L’histoire de la Maison médicale de garde commence dans les années 1980. Le docteur Reinard est alors membre de l’Association départementale d’urgence médicale, qui permet par exemple d’envoyer un médecin un samedi soir chez une personne malade. « Le contexte a changé. Les visites à domicile sont devenues de plus en plus compliquées. En 2013, nous avons saisi l’opportunité de pouvoir bénéficier d’un soutien du Fonds d’aide de la qualité des soins de ville pour lancer le projet de la Maison médicale dans le centre de Toulouse », explique-t-il.
« Tout le monde ne peut pas avancer le prix d’une consultation de nuit, soit 70€ »
Le CHU accepte ensuite d’héberger cette nouvelle entité dans l’hôpital de La Grave. Pour ses frais de fonctionnement, elle compte notamment sur un financement de l’Agence régionale de la santé. Fidèles aux valeurs du serment d’Hippocrate, les médecins conçoivent cette maison comme un lieu ouvert à tous, sans rendez-vous. Les patients doivent seulement s’acquitter de la part mutuelle (15,45 euros le jour, 20,45 euros la nuit), qui est ensuite remboursée. « Tout le monde ne peut pas avancer le prix d’une consultation de nuit, soit 70 euros», lance le docteur Reinard.
« Si ce lieu n’existait pas, je serais encore en train d’attendre aux urgences »

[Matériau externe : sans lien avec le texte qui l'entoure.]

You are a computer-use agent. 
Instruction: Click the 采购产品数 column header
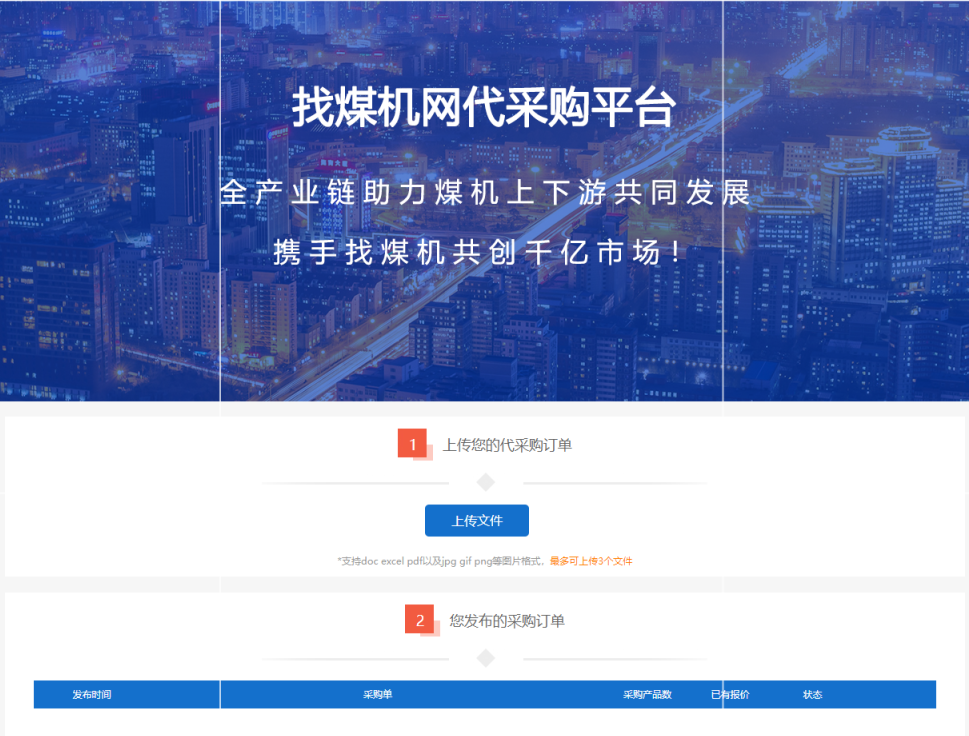[x=649, y=694]
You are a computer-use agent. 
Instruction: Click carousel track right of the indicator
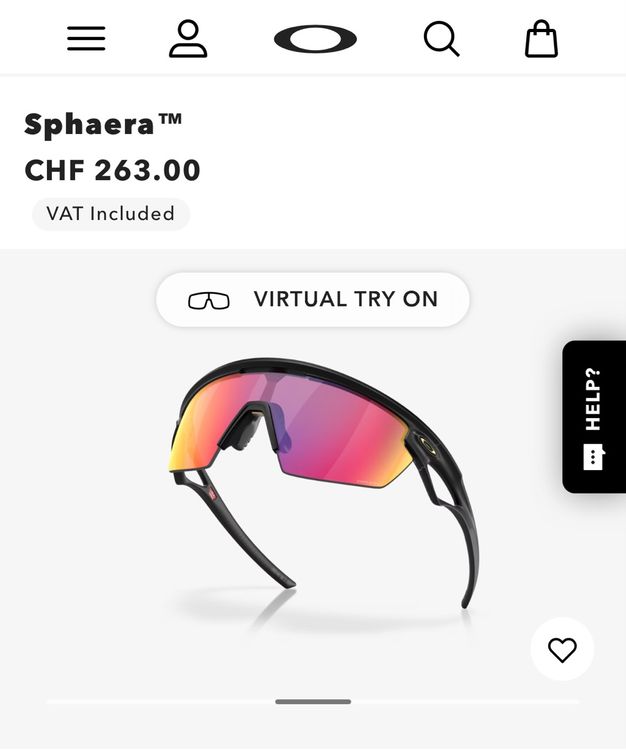[465, 702]
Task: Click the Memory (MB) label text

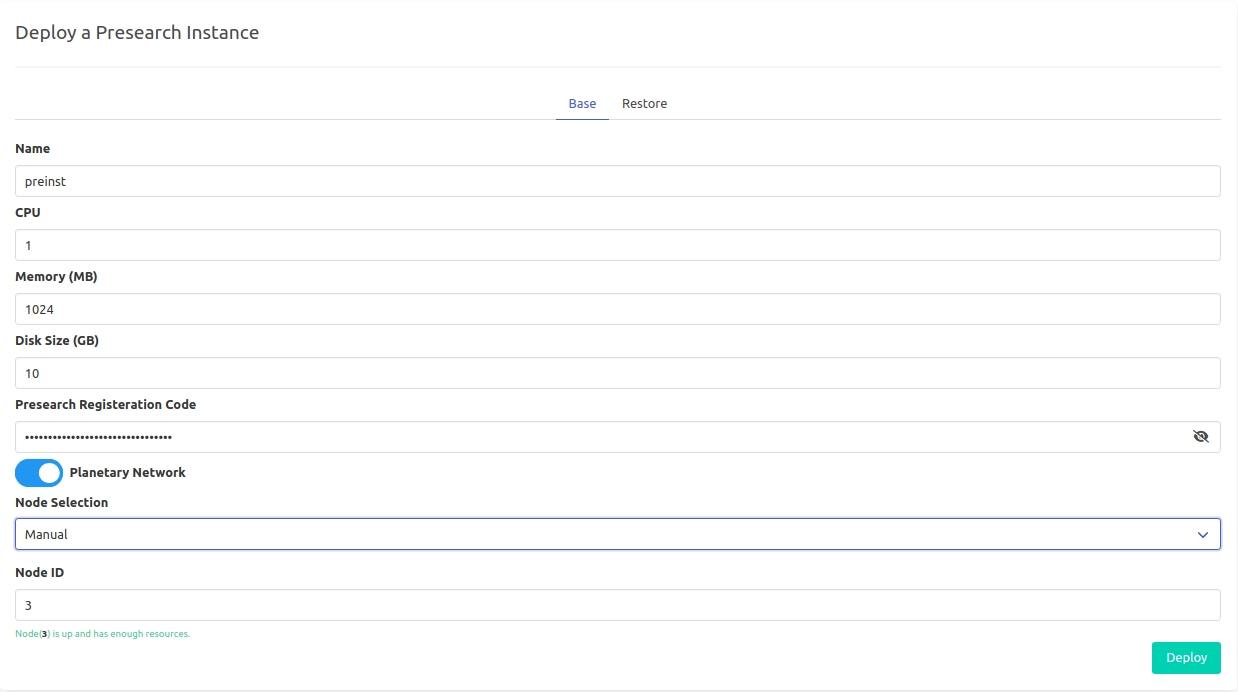Action: click(56, 277)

Si le lieu incarne une réelle solution au désengorgement des urgences, le médecin affirme : « Nous ne pouvons pas tout prendre en charge. Mais il est vrai qu’en pédiatrie par exemple, nous représentons une alternative ». La Maison médicale de garde accueille d’ailleurs 30% d’enfants. Dans la salle d’attente, c’est au tour de la petite Lina et de son papa. « Si ce lieu n’existait pas, je serais encore en train de patienter aux urgences », lâche-t-il en prenant sa fillette dans les bras.